Stop remaking mediocre movies

THE GRIPE

The Gripe

The Buzz

December 23, 2005|By MICHAEL SRAGOW | MICHAEL SRAGOW,SUN MOVIE CRITIC

Hollywood studios have become so desperate for material that they've begun remaking middling or just plain terrible movies - not only genre films like The Amityville Horror and Assault on Precinct 13 but odder ducks like the political comedy Fun With Dick and Jane. Too often the remakes don't improve on the original movies: They magnify the first films' shortcomings.

Fun With Dick and Jane is a socially conscious farce about an unemployed upper-middle-class couple turned suburban Bonnie and Clyde.

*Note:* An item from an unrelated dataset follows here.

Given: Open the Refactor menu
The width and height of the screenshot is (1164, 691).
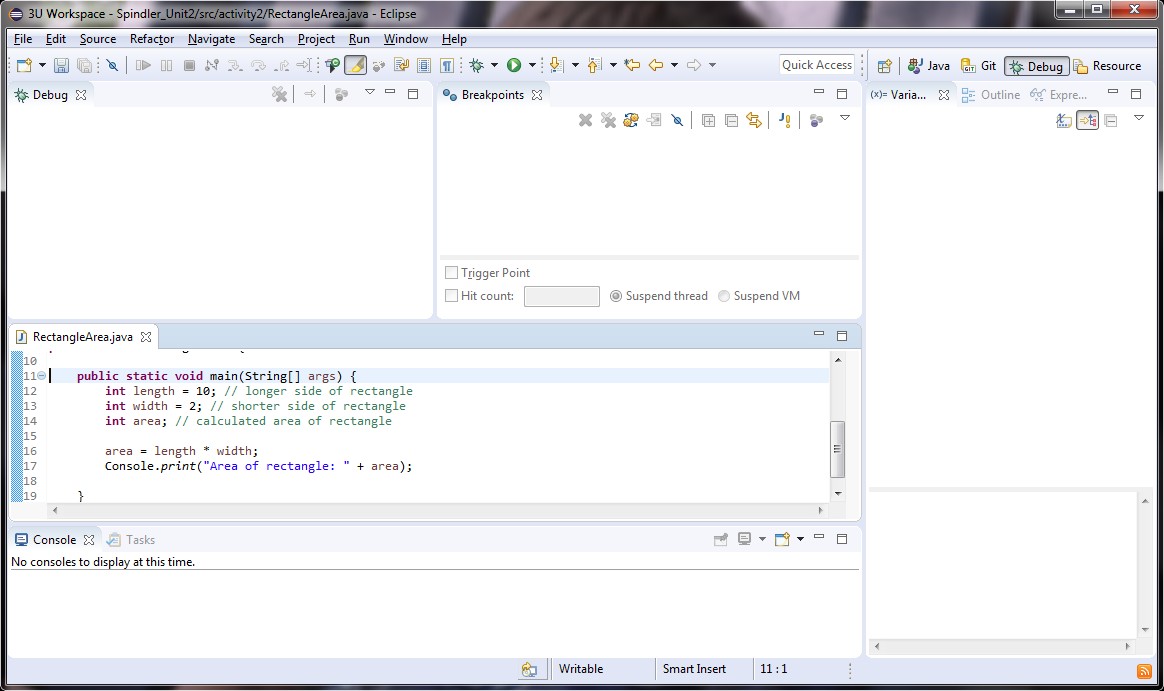Looking at the screenshot, I should [x=152, y=39].
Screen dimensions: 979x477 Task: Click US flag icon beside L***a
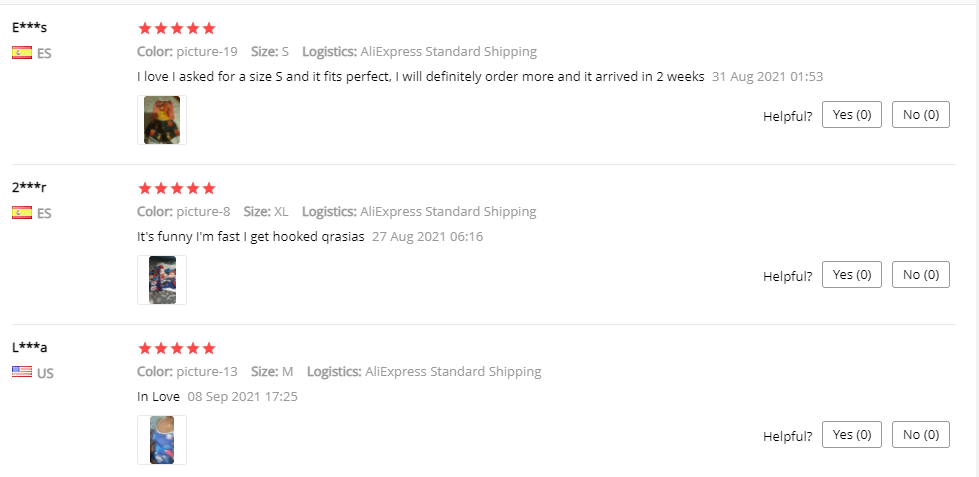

The Jim Carrey-Tea Leoni version simply pastes a veneer of topicality to the 1977 George Segal-Jane Fonda vehicle that became a modest hit because of its star power and its concept.

There were always one or two things hugely wrong with FWDAJ. The filmmakers portrayed their characters as loony materialists: After Dick lost his high-paying aerospace job, the one antidote to poverty they could think of was armed robbery. They were too one-dimensional to identify with, and too obviously jerky to rouse satisfying sneers. Visually, the only way to put these antiheroes over was to portray them as figures from the pages of Dick and Jane school readers. Yet the movie fumbled that too - the only hint of storybook stylization came in titles inspired by old children's books.

The new FWDAJ changes Dick's employer from an aerospace company to an Enron-like corporation on the eve of implosion. It's full of broad yet savvy attacks on rapacious CEOs and CFOs as well as business-world media spin. But the characters remain a hollow man and woman. They justify their crime because they live near corporation headquarters and must compete with hundreds of other workers for the area's few remaining jobs. It comes off as a petty rationalization. Once again, the attempt to portray Dick and Jane as the grown-up kids from the readers proves woefully inadequate, even pathetic. It fades past the opening credits.

For a couple of decades, producers have been rewarding moviegoers with short attention spans. Now they're punishing moviegoers with long memories. Audiences should vote with their non-attendance and stop the cycle of mediocrity now. Otherwise, a bout of Fun With Dick and Jane may be in Dakota Fanning's future.